Шрифт:
Закладка:
Теперь оставался лишь один вопрос, как скоро мы сможем попасть домой. Нам пришлось ждать, пока кузен Джок выпьет чай. Он взял овсяный скон и отрезал себе кусок шотландского пирога с таким видом, словно для этого требовались ловкость и ум, а когда его чашка опустела, он протянул ее Констанции и проговорил с акцентом, проглатывая звуки, что вряд ли настоящий мужчина может рассчитывать на добавку чая в доме, полном женщин. У него не было никаких причин так разговаривать. Никто в их семье – да и, собственно, почти никто из шотландцев – так не разговаривал. Кажется, я лишь однажды слышала столь сильный акцент: у отвратительного мужчины в килте, которого мы видели на рождественском представлении, он кружил по сцене на самокате, издавал звуки, имитирующие игру на волынке, и с притворным смущением приглаживал килт, когда тот задирался. Это был худший момент во всем празднике. Как Констанция, такая сдержанная и благородная, могла выйти замуж за кузена Джока. Как Розамунда, настолько благоразумная, что и представить нельзя, чтобы над ней кто-то насмехался, могла быть его дочерью. Глядя на моих родителей, любой бы понял, почему они поженились, они походили на пару орлов, и я опасалась, что люди не понимают, почему я, их дочь, так мало на них похожа. Мама общалась с кузеном Джоком очень осторожно и притворялась, будто ее веселят его шутки, но не переходила на его сторону. Мне удавалось сидеть тихо только из-за мыслей, что, возможно, он скоро умрет и освободит Розамунду от себя и тогда они с Констанцией станут жить рядом с нами.
Когда мы закончили с обедом, кузен Джок отодвинул свою чайную пару прямо на середину стола, вытер рот – медленно и гораздо более тщательно, чем требовалось, если, конечно, вы не животное и не съели что-то с пола, – и спросил маму:
– Теперь, когда мы набили животы, расскажи, продолжаешь ли ты играть на фортепиано?

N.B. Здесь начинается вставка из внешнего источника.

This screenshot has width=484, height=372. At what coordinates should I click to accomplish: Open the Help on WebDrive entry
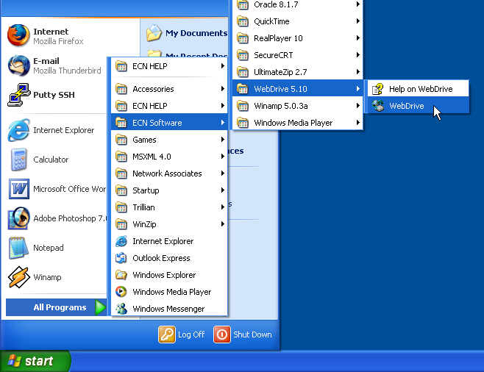coord(420,89)
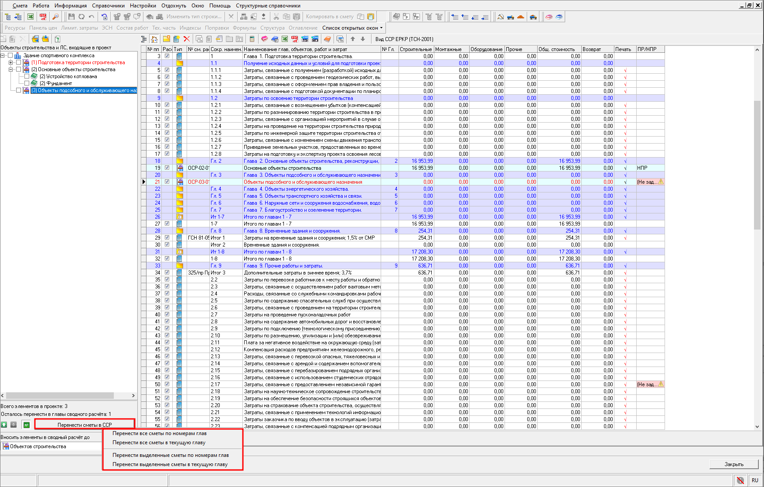Tick the checkbox next to Фундамент
This screenshot has height=487, width=764.
(27, 83)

Мама ответила, что сейчас, когда у нее столько детей, она, разумеется, больше не может выступать, но по-прежнему немного играет.
– Пошли в соседнюю комнату, тебе выпала честь помузицировать с твоим кузеном Джоком, который отказался от своего бессмертного наследия ради торгового ремесла, – сказал он.
Мы прошли в гостиную в передней части дома, и мне стало очень жаль Розамунду, потому что я не сомневалась, что ее отец не сможет ничего сыграть. Пианино оказалось миниатюрным «Бродвудом», и, хотя встроенные подсвечники на нем были выкручены и перевернуты, а панели поцарапаны, клавиатура, струны и молоточки, похоже, не пострадали. Я выяснила это, пробежав пальцами по клавишам, однако кузен Джок взял меня за запястье и убрал мою руку мягким, но безжалостным движением. Он словно говорил, что у меня нет прав, что я ребенок, а дети ничтожны и что я вдобавок еще и дура; я поняла, что ненавижу его и буду ненавидеть всю жизнь. Я также поняла, что он хотел вызвать такие чувства, и он провернул все так ловко, что после этого грубого жеста я никогда не смогу ненавидеть его с легким сердцем, поскольку отныне буду сомневаться, не мое ли задетое самолюбие всему виной.
Я отошла в угол и прислонилась к стене, рядом встала Розамунда. Сесть было некуда; в комнате не осталось ни одного целого стула, кроме банкетки для фортепиано. Кузен Джок порылся в нотах на этажерке. Все листы оказались целы – очевидно, демоны уважали музыку. Мама наблюдала за ним с нехарактерной для нее сдержанностью. Посторонний человек вряд ли смог бы определить, нравится ей кузен Джок или нет. Он с нарочитой развязностью ткнул в нее нотным листом и сказал:
– Вот это ты хорошо знаешь. Играем по-старому. Мос-ар, «Концерт для флейты соль мажор», или ты нынче так заважничала, что зовешь его Моцартом?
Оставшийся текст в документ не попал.